Public bins – a design history we shouldn’t discard too easily
Why do our public bins, benches and bus shelters – things collectively known as ‘street furniture’ – differ in design across the UK?
A recent endeavour by a former digital public service designer to catalogue council wheelie bins across Britain has prompted enquiries about the range of colours and logo designs. Why are they not all black, or green?
The question of having ‘standard bins, and a standard colour, perhaps one for town, one for country’ (as one civil servant phrased it in 1959) isn’t a new one. While in theory, a uniform design and colour seems like a relatively obvious solution considering that all citizens need their domestic waste collected, bins are looked after by local authorities, each of whom have their own idiosyncratic circumstances to accommodate. Some councils offer additional recycling or food waste disposal services and need to adopt a colour scheme to help citizens differentiate between bins, whereas others might only need to focus on choosing a design that’s unobtrusive or complementary to the local surroundings. In the case of one local authority representative likely to have looked after a built-up area, yellow bins were a real cause for concern: ‘they should be banned’, he protested, claiming that they could be easily confused with road signs. Colours have connotations to be considered too: in Liverpool, where the two colours of the city’s football teams are red and blue, the bins are purple – a mix of both.

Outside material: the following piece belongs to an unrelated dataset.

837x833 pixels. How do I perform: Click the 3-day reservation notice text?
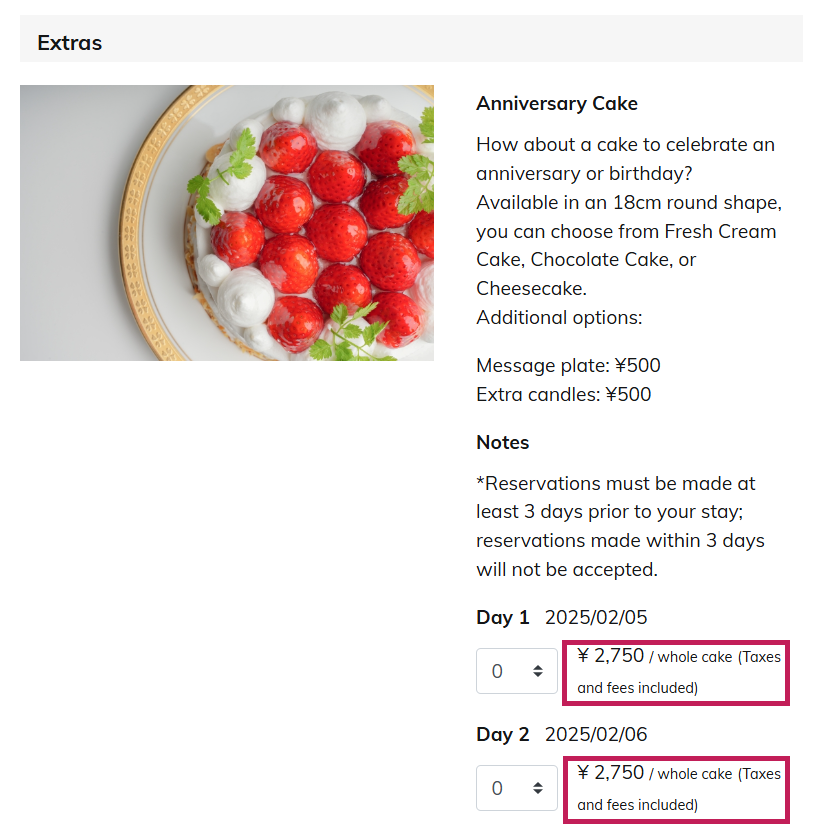pyautogui.click(x=620, y=526)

The problems of choosing a certain colour or design becomes more complex with street litter bins, for which designers need to accommodate different functions, locations, and coordination with other street furniture items. The Council of Industrial Design (now the Design Council) offered an Approved List of Street Furniture, as well as exhibitions and catalogues, to champion good design thinking and provide guidance, however local authorities ultimately made the final decisions – leading to an ever-shifting and diverse catalogue of regional street furniture designs in the process.
When litter levels significantly rose in the 1950s as a result of increased use of plastic packaging, councils had to start thinking differently about how visible their bins were. Scarborough attempted to make their bins more noticeable by changing the colour from green to cream, whereas Windsor council tried red and yellow. Whickham Urban District Council followed by painting 130 of its litter bins in pastel shades, but was then told by Durham County Council that they wouldn’t be granted planning permission to fit the bins to lamp posts until the bins had been repainted in grey.
Eleanor Herring explains in ‘Street Furniture Design’ how ‘these examples not only illustrate the way that local authorities resisted outside interference, but also the complexities of local government. Even within a relatively small area, it was possible to have different authorities making different decisions about design.’
To counter the litter epidemic, the Women’s Institute initiated the government-backed ‘Keep Britain Tidy’ campaign, which the Council of Industrial Design responded to by organising a design competition for inexpensive, well-designed bins for public spaces. The competition promised that successful submissions would be exhibited in a ‘Litter Bin exhibition’ at Embankment Gardens in London in the October of 1960 as well as in the Design Index and Approved List of Street Furniture.
A report assessing the success of the exhibition said that of all the visitors, it was the local authorities that gave the bins the ‘most gruelling examinations… Insides were taken out… bins were turned upside down and even thumped and tested for strength.’ A standard test by Borough Surveyors was to actually sit on a bin so as to test its appropriateness for what was apparently ‘a common use of litter bins by the general public.’
Praise was given to a design for an open concrete bin that was subsequently ‘teddy boy proof’ in comparison to other designs, and served a public that was apparently fond of throwing their litter in from a distance: ‘any bin needing careful aim was not likely to be successful’, one attendee explained. It didn’t impress a London County Council keeper however, who left miffed that nobody had considered how the squirrels could get in and scatter the contents.
It was quite common to see little knots of people round a bin discussing its merits, according to the report, which gave invigilators a chance to listen in on and record opinions. ‘It was a sad comment on our standards of public behaviour that so many authorities stressed the damage done to bins, or their complete disappearance’ one wrote, after hearing a conversation between a visitor who said bins containing elements that could be taken as a trophy or a weapon would need a lock, and another who thought locks would create too much extra work for waste removal workers. The bin dilemmas weren’t limited to the exhibition space either; judging the designs at the Council of Industrial Design offices caused its own problems: ‘There was considerable discussion of the difficulties that had become apparent over the delivery and storage of bins, particularly the heavy lay-by bins… the large ones might not go in the lifts.’
Overall the exhibition was considered to be a great success. Visitors left comments saying they had enjoyed the opportunity to think about the complex mix of factors that a designer must consider when producing public amenities, and judges said that the standard of entries were so high that even the bins that didn’t make the final cut were better than many in use on the streets (one member of the public thought so highly of a particular bin that they asked if they could purchase it for use as an umbrella stand). The event also prompted a permanent exhibition of street furniture, which opened on the South Bank later that year.
It’s fascinating to see how an object as seemingly mundane as a bin – and the discussions that inform its design – can hold something more valuable: insight into public needs and how they differ. These are the things we preserve when we catalogue the objects we use to throw things away.